High-confidence thresholding is performed primarily through methods in the mmc.Hierarchy object, but these are the functions that perform thresholding under the hood.

threshold(markname, adata[, data_key, ...]) Performs thresholding for marker, displays expression distribution (colored by "pos", "?", and "neg") for visualization and interactive adjustment, and optionally returns thresholds and thresholded events.
run_threshold(markname, adata, data_key, thresh) Lightweight wrapper to find the marker (utils.get_data()), then performs pos/neg/? thresholding on all events in the AnnData, given a list of positive and negative thresholds.

Classification

Once the Hierarchy is created and high-confidence thresholds are drawn, you are ready to classify.
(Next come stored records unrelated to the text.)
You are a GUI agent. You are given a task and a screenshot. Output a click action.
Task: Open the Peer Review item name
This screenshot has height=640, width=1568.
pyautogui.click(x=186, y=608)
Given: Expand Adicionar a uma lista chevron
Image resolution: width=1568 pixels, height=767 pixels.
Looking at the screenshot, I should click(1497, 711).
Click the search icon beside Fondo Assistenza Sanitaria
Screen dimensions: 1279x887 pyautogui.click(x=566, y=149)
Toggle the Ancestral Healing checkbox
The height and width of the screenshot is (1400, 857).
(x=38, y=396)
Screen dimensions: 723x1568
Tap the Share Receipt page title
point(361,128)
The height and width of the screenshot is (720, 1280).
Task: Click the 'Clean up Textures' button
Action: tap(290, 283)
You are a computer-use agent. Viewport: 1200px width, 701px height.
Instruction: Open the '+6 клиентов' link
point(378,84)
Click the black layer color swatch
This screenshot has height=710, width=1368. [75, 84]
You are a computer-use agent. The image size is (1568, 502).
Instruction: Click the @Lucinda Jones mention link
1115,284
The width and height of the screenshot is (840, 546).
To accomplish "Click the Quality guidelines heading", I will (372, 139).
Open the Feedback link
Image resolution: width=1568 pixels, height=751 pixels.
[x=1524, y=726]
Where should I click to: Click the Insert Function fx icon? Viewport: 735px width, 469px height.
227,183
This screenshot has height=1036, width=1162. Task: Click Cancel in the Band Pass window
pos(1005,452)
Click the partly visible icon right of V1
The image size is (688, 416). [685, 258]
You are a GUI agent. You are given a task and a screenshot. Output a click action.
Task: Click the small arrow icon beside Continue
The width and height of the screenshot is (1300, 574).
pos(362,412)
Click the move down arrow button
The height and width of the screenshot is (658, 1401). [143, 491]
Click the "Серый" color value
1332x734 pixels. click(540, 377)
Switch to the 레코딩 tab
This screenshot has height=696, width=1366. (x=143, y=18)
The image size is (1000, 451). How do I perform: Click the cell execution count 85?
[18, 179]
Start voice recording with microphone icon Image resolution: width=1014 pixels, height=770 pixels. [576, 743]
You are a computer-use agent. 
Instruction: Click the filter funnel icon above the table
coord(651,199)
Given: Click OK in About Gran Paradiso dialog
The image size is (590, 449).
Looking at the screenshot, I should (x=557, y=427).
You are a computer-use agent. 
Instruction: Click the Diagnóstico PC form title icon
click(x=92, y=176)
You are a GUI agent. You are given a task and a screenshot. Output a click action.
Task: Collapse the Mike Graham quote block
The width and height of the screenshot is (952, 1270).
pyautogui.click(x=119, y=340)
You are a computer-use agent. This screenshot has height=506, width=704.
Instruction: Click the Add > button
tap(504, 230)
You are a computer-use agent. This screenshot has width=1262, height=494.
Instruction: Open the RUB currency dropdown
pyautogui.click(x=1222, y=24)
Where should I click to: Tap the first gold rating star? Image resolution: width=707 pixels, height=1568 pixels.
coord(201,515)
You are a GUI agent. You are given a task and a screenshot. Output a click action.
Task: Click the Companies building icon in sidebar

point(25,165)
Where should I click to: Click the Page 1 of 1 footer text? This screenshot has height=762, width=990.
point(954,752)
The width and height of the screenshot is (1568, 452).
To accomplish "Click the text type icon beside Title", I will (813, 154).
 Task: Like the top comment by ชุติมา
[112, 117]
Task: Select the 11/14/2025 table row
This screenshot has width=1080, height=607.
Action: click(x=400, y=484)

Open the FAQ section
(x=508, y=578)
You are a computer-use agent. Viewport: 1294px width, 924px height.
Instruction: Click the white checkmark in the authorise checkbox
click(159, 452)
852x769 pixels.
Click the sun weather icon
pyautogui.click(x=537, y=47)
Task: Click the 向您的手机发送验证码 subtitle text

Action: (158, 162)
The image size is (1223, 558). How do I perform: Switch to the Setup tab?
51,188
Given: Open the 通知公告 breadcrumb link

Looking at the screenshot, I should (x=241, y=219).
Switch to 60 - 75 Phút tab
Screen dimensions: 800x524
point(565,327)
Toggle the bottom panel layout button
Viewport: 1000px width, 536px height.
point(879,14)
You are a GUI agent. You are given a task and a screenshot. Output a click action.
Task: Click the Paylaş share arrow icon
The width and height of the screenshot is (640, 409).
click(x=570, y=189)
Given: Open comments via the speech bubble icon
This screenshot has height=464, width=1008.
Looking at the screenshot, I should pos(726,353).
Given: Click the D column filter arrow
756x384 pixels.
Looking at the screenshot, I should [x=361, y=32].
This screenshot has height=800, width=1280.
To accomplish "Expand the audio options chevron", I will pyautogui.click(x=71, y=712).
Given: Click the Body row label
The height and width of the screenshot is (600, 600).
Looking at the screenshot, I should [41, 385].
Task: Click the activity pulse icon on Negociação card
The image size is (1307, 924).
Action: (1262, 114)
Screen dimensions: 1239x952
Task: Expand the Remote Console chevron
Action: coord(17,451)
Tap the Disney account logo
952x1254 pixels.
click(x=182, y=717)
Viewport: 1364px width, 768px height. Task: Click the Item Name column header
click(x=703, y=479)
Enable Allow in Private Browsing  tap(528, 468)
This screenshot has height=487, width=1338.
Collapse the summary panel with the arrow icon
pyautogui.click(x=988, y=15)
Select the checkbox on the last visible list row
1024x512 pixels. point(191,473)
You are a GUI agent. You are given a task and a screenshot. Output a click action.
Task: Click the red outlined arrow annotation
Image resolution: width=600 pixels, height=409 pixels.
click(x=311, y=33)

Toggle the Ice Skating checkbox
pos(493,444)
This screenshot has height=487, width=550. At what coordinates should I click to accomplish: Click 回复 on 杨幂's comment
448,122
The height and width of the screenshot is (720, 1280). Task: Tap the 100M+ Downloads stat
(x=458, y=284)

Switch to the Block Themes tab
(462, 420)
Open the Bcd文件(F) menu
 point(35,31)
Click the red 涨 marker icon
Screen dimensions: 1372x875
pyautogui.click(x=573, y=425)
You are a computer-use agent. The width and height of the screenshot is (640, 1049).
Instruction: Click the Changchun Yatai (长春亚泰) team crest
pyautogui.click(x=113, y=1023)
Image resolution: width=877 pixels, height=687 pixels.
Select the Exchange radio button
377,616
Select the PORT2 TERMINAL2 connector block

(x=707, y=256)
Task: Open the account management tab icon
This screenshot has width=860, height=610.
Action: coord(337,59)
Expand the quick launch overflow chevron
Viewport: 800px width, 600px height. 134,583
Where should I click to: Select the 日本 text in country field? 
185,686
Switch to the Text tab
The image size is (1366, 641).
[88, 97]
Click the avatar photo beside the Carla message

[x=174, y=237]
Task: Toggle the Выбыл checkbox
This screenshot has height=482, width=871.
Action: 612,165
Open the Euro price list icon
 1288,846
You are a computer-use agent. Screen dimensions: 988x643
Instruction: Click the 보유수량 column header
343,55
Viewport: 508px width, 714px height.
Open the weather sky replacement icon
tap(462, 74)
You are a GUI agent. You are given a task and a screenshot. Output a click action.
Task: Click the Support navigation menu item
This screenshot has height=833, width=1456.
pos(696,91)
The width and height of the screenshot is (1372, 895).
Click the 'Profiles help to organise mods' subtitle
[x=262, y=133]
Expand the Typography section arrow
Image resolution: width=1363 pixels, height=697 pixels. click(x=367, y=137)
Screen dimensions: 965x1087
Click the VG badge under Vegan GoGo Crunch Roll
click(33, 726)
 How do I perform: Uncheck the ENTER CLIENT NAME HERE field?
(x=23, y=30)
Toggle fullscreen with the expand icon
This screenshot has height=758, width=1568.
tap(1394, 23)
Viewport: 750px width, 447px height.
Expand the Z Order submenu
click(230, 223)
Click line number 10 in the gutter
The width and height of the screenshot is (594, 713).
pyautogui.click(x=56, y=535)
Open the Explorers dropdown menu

The mmc.classify function runs mmc.classifier_setup and mmc.hc_threshold internally, but you have the option to run these separately for testing.

classifier_setup(adata, x_modalities[, ...]) Setup that can optionally be completed before running mmc.classify.
hc_threshold(adata, hierarchy, level[, ...]) Performs high-confidence thresholding using the subset definitions defined in one level of a MMoCHi hierarchy.
classify(adata, hierarchy[, key_added, ...]) Classify subsets using the provided hierarchy.
terminal_names(adata[, obs_column, ...]) Create a column in the .obs featuring the most specific classification/subset for each event.

Plotting

Once you have run your classification, you may be interested in plotting some metrics of its performance or evaluating feature importances.

plot_confusion(adata, levels[, hierarchy, ...]) Determine the performance at a single level by creating a confusion plot using high-confidence thresholds as truth.
plot_confidence(adata, levels[, hierarchy, ...]) Determine how confident classification is for each subset by displaying calibration curves, which compare the events classified at a given class to its confidence.
feature_importances(hierarchy, level) Returns a DataFrame of features used in classification and their importances in the random forest of a given level.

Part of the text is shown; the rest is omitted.